[Items from a data source]

● ● ●

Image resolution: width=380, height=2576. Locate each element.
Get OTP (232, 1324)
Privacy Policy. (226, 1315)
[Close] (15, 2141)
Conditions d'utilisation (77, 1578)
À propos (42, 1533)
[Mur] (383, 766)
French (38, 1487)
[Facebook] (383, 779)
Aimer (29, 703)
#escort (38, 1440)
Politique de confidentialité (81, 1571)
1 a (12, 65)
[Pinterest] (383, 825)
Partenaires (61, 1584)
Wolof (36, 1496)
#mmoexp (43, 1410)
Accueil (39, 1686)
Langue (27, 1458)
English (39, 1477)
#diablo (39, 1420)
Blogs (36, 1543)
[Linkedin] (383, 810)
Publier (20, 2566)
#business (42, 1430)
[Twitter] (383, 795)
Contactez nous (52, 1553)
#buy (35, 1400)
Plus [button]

● ● ●

◆ Work instructions
Transcribe each of the records above exactly.

◆ Finished task
Image resolution: width=380, height=2576. Locate each element.
Get OTP (232, 1324)
Privacy Policy. (226, 1315)
[Close] (15, 2141)
Conditions d'utilisation (77, 1578)
À propos (42, 1533)
[Mur] (383, 766)
French (38, 1487)
[Facebook] (383, 779)
Aimer (29, 703)
#escort (38, 1440)
Politique de confidentialité (81, 1571)
1 a (12, 65)
[Pinterest] (383, 825)
Partenaires (61, 1584)
Wolof (36, 1496)
#mmoexp (43, 1410)
Accueil (39, 1686)
Langue (27, 1458)
English (39, 1477)
#diablo (39, 1420)
Blogs (36, 1543)
[Linkedin] (383, 810)
Publier (20, 2566)
#business (42, 1430)
[Twitter] (383, 795)
Contactez nous (52, 1553)
#buy (35, 1400)
Plus [button]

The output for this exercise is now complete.